[Rows of pointing data]
----

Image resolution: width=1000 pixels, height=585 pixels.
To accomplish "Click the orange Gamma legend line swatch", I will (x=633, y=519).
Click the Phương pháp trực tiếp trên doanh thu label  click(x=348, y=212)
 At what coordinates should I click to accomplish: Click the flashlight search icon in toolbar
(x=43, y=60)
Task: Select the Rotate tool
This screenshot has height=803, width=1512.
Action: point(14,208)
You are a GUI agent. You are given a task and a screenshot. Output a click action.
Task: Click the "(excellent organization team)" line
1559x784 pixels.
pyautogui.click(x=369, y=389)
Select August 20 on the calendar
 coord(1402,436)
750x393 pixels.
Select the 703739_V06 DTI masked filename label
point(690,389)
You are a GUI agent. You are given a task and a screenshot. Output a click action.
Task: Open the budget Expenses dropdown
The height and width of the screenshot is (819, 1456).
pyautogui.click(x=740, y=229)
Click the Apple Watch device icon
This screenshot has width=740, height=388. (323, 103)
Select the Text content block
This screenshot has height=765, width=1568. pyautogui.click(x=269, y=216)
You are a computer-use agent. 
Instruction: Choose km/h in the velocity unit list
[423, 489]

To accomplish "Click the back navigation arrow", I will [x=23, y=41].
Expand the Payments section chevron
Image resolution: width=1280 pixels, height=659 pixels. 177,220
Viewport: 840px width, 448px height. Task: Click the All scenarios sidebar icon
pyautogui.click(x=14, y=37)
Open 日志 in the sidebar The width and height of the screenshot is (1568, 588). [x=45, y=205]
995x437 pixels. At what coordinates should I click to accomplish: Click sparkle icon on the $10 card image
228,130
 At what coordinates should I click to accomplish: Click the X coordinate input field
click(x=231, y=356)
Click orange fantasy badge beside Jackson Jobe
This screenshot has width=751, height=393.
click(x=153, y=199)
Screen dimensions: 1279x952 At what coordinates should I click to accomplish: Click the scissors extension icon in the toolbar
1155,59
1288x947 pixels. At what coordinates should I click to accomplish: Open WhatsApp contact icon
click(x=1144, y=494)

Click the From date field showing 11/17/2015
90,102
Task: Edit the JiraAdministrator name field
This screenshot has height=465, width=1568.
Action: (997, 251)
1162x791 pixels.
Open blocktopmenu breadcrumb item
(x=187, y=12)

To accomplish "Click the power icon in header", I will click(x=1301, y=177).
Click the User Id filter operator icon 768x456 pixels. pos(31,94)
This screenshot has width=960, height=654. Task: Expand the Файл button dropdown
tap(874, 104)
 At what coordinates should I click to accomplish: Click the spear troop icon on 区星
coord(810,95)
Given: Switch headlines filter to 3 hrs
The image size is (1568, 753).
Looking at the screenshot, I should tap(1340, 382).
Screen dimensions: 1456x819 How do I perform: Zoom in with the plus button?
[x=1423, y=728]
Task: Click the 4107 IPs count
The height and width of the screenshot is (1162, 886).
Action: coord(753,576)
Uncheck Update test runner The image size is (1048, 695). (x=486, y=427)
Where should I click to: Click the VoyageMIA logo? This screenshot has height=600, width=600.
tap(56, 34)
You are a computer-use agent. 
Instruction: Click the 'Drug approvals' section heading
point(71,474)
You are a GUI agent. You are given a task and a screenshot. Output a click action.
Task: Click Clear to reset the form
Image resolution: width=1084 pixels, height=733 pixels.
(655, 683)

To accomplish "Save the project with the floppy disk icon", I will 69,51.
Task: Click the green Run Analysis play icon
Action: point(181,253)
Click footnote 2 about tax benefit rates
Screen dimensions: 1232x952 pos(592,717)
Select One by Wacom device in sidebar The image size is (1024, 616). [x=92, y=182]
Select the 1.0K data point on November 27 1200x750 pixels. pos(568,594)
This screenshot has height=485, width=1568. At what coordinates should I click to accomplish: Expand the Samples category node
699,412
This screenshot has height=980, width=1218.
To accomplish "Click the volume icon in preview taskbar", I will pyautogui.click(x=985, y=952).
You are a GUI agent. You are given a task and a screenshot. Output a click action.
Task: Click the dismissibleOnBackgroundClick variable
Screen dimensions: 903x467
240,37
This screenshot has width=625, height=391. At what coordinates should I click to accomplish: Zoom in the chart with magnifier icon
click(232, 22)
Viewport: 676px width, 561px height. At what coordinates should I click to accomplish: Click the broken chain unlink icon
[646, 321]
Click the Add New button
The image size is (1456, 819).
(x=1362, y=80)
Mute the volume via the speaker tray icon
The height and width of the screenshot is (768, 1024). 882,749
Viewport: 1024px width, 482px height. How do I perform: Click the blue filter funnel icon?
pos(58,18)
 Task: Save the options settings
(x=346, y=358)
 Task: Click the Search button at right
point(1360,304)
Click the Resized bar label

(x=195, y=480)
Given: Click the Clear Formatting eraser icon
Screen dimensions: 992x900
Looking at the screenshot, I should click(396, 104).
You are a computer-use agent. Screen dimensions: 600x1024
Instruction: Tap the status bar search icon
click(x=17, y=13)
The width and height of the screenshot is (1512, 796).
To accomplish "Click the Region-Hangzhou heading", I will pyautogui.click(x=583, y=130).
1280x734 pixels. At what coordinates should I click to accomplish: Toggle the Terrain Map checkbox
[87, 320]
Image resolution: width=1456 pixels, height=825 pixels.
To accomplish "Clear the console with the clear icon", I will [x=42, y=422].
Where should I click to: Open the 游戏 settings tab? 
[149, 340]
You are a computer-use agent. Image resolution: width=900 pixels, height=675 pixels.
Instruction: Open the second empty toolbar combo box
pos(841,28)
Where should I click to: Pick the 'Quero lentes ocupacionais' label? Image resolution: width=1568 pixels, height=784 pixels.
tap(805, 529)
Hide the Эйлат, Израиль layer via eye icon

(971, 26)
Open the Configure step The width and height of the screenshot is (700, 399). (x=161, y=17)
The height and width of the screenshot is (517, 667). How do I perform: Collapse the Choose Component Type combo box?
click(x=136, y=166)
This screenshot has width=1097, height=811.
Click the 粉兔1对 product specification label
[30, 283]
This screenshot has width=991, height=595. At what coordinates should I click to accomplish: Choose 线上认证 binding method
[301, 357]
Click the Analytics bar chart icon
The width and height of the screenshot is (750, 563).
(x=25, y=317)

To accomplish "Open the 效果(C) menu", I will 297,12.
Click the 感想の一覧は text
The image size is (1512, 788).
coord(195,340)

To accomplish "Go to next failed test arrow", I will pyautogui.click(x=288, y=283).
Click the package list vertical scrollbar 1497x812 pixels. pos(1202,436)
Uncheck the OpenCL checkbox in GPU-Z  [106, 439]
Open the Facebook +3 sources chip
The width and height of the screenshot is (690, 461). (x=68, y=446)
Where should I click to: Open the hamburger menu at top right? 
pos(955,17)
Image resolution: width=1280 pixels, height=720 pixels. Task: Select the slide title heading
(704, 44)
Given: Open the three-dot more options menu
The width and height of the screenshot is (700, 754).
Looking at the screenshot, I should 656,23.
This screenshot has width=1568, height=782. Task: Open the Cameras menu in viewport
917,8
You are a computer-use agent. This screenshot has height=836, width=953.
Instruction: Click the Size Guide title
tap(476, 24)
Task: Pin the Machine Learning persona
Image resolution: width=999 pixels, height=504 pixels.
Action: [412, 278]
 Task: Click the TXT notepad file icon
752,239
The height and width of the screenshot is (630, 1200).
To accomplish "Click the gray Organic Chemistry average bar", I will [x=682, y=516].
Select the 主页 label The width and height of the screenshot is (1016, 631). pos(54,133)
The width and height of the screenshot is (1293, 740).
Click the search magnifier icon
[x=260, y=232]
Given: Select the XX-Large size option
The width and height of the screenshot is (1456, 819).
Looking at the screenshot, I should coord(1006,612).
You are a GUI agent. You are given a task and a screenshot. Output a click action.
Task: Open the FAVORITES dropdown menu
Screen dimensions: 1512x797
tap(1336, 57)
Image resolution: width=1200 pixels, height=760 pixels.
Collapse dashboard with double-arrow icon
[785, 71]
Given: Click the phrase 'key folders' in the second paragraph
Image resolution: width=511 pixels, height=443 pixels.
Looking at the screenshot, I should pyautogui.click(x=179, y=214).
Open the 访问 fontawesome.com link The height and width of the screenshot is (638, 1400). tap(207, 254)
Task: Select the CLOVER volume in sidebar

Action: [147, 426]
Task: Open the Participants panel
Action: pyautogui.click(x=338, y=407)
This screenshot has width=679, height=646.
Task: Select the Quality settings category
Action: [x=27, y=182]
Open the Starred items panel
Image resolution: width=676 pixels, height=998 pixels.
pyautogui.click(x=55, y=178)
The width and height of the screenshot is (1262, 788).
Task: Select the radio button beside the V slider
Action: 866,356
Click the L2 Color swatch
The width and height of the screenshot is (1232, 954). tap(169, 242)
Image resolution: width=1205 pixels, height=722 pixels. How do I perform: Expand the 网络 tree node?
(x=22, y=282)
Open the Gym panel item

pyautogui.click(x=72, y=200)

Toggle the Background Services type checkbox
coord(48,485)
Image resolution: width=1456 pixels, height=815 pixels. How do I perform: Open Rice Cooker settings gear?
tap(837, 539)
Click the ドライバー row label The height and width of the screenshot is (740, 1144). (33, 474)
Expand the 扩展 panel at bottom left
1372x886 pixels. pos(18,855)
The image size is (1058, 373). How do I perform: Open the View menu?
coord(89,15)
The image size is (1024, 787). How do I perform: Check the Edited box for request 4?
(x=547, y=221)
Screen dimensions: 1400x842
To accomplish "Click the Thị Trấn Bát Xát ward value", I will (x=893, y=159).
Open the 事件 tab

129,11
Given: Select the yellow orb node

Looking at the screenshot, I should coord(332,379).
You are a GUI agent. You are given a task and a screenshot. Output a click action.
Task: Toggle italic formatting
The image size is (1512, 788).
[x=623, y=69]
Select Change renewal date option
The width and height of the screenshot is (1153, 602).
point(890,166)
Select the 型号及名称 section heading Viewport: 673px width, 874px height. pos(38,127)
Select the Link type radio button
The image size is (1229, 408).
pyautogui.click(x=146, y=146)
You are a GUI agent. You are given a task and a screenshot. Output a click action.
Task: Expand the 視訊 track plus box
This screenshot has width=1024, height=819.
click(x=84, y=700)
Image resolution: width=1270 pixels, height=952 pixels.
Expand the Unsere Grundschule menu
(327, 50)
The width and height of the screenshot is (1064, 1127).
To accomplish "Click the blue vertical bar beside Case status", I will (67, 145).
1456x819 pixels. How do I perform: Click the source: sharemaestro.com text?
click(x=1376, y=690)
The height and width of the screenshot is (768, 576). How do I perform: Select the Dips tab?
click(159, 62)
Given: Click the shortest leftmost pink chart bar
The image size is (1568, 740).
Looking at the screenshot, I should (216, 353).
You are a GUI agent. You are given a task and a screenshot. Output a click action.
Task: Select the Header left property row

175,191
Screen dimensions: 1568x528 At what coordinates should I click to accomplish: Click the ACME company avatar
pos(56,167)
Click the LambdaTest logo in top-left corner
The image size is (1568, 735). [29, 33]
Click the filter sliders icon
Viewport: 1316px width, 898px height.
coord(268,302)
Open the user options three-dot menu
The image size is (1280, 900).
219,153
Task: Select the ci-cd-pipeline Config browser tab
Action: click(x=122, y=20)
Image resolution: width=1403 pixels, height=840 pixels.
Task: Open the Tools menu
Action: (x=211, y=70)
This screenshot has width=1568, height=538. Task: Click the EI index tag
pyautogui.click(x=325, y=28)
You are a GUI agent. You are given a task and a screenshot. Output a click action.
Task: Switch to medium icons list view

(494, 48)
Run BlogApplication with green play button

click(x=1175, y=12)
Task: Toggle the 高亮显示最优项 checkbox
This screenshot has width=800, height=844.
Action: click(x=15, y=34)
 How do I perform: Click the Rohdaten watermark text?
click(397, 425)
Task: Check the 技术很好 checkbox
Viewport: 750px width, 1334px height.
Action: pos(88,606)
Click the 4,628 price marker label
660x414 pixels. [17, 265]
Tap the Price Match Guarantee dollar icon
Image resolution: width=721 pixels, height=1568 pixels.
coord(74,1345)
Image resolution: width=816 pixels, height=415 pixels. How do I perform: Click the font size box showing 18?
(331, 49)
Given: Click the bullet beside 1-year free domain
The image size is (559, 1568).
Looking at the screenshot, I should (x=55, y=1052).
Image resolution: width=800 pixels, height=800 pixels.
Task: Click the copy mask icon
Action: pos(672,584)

----

● Given task
Print the stretch of the records from their start through the line that contains "This screenshot has width=740, height=388.", copying every line in it word for word.

● Task output
Image resolution: width=1000 pixels, height=585 pixels.
To accomplish "Click the orange Gamma legend line swatch", I will (x=633, y=519).
Click the Phương pháp trực tiếp trên doanh thu label  click(x=348, y=212)
 At what coordinates should I click to accomplish: Click the flashlight search icon in toolbar
(x=43, y=60)
Task: Select the Rotate tool
This screenshot has height=803, width=1512.
Action: point(14,208)
You are a GUI agent. You are given a task and a screenshot. Output a click action.
Task: Click the "(excellent organization team)" line
1559x784 pixels.
pyautogui.click(x=369, y=389)
Select August 20 on the calendar
 coord(1402,436)
750x393 pixels.
Select the 703739_V06 DTI masked filename label
point(690,389)
You are a GUI agent. You are given a task and a screenshot. Output a click action.
Task: Open the budget Expenses dropdown
The height and width of the screenshot is (819, 1456).
pyautogui.click(x=740, y=229)
Click the Apple Watch device icon
This screenshot has width=740, height=388. (323, 103)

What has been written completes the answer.